Posts Tagged ‘WYAS’

This post is a thank you to my followers on Twitter, for pointing me towards many of the examples given below.  The thoughts on automated description and transcription are a preliminary sketching out of ideas (which, I suppose, is a way of excusing myself if I am not coherent!), on which I would particularly welcome comments or further suggestions:

A week or so before Easter, I was reading a paper about the classification of galaxies on the astronomical crowdsourcing website, Galaxy Zoo.  The authors use a statistical (Bayesian) analysis to distil an accurate sample of data, and then compare the reliability of this crowdsourced sample to classifications produced by expert astronomers.  The article also refers to the use of sample data in training artificial neural networks in order to automate the galaxy classification process.
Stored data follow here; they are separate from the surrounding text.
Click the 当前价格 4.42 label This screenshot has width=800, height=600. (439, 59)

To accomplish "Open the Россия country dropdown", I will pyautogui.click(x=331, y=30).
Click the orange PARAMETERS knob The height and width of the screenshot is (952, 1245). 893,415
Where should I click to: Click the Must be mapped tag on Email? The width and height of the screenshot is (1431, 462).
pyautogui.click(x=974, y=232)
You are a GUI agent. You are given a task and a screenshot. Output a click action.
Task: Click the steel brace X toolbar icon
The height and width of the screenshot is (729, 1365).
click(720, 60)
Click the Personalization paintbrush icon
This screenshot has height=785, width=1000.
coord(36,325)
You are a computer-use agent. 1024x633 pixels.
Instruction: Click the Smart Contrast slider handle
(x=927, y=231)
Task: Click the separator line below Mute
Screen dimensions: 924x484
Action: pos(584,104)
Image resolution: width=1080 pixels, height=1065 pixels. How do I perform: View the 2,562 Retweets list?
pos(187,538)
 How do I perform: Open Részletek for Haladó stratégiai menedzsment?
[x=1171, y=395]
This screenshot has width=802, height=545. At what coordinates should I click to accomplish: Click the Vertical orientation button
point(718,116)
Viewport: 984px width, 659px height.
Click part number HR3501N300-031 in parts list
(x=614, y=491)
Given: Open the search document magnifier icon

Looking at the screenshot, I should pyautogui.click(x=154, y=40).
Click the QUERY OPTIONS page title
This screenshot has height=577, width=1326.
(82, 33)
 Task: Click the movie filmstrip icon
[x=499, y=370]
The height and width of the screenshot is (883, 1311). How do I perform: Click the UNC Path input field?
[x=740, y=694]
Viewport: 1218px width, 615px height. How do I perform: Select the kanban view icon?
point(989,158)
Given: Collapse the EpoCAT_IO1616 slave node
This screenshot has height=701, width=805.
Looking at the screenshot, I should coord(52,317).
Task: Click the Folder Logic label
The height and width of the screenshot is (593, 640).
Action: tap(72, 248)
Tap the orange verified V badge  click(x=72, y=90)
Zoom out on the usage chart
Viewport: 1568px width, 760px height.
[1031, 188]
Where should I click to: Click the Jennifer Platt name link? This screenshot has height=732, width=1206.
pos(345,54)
This set me thinking about archivists’ approaches to online user participation and the harnessing of computing power to solve problems in archival description.  On the whole, I would say that archivists (and our partners on ‘digital archives’ kinds of projects) have been rather hamstrung by a restrictive ‘human-scale’, qualitatively-evaluated, vision of what might be achievable through the application of computing technology to such issues.

True, the notion of an Archival Commons evokes a network-oriented archival environment.  But although the proponents of this concept recognise “that the volume of records simply does not allow for extensive contextualization by archivists to the extent that has been practiced in the past”, the types of ‘functionalities’ envisaged to comprise this interactive descriptive framework still mirror conventional techniques of description in that they rely upon the human ability to interpret context and content in order to make contributions imbued with “cultural meaning”.  There are occasional hints of the potential for more extensible (?web scale) methods of description, in the contexts of tagging and of information visualization, but these seem to be conceived more as opportunities for “mining the communal provenance” of aggregated metadata – so creating additional folksonomic structures alongside traditional finding aids.  Which is not to say that the Archival Commons is not still justified from a cultural or societal perspective, but that the “volume of records” cataloguing backlog issue will require a solution which moves beyond merely adding to the pool of potential participants enabled to contribute narrative descriptive content and establish contextual linkages.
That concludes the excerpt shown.